Why a Republican Plan for Paid Leave Has Stirred Concern About Social Security

Paid leave for new parents, long a Democratic cause, has become a Republican one, too. But policymakers don’t agree on what a leave plan should look like. Now some Republicans have a new idea: Let people collect Social Security benefits early to pay for time off after they have a baby.

Unlike some other proposals, this would require no new taxes. There’s a catch, though: Parents would have their Social Security benefits delayed when they retire to offset the costs.

Social Security has long been viewed as an untouchable part of the social safety net. By letting people tap it for parental leave, it would begin to feel more like an individual account — an idea conservatives have been trying to advance for decades.

The new parental leave plan comes from a right-leaning group called the Independent Women’s Forum, and its president, Carrie Lukas, who said Social Security was based on an antiquated idea of working life. “Women are a bigger part of the work force now, and they need support at different times of their lives rather than just starting at 67,” she said.

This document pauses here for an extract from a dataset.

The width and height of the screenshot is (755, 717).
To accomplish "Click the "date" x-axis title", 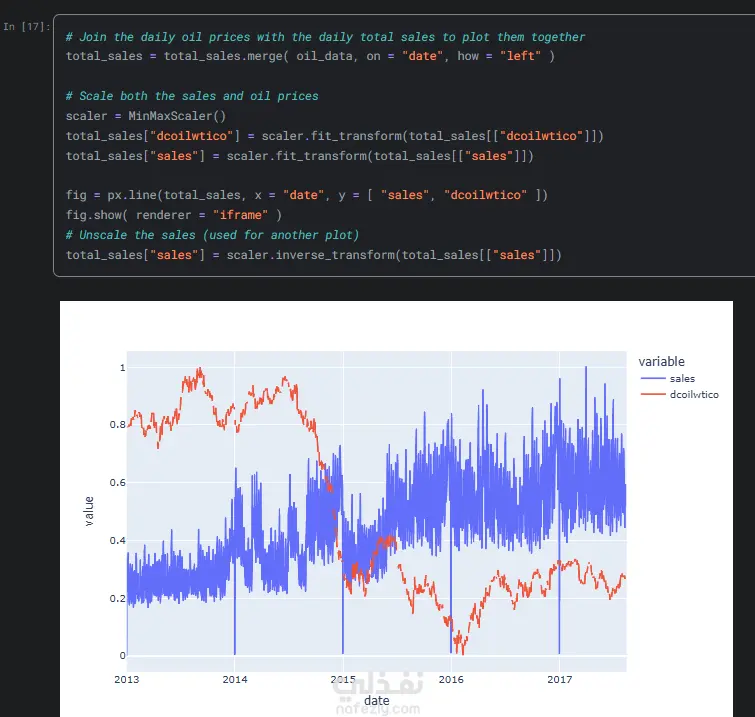I will click(376, 702).
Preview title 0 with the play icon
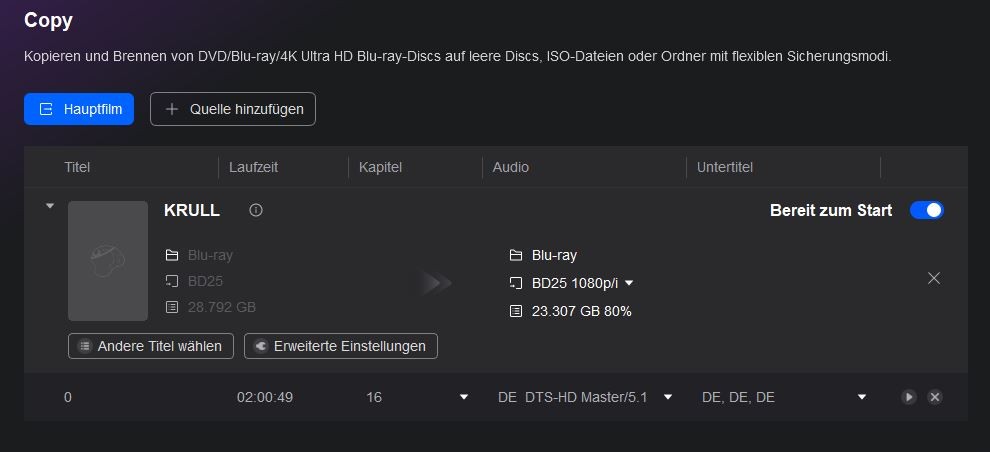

More broadly, Ms. Lukas has said that she hoped the proposal would “encourage an important mental shift” in the way people think about Social Security. If individuals view it as “property,” she reasons, it could lead to the embrace of personal accounts.

That reasoning is why some experts view the proposal as a backdoor way to try to curb the scale and cost of Social Security. They also said it could put women in a more precarious position in retirement, adding yet another financial penalty to the list that women pay when they become mothers. Women have lower earnings, smaller Social Security benefitsand less financial security in retirement because they spend a disproportionate amount of time away from work to raise children, research shows. Drawing down their Social Security benefits early could compound the problem.

“Here you have a situation where women live longer, but they tend to live both sicker and poorer because of the caregiving they do,” said Debra Ness, president of the National Partnership for Women & Families, a nonprofit that champions women’s economic security. “With this proposal, we would be asking them to borrow against the already inadequate support they receive from Social Security.”

Senator Joni Ernst of Iowa, a supporter of the idea, said it would provide women with more financial security by encouraging them to stay in the work force after they have children. “I think about those women that will leave the work force because that’s their only option, and this provides them a way to take some time off, spend time devoted to their family and then return,” she said.

The new proposal is one of several being considered by Ivanka Trump and others in the White House to expand paid leave beyond the 13 percent of workers who have access to it through their employers.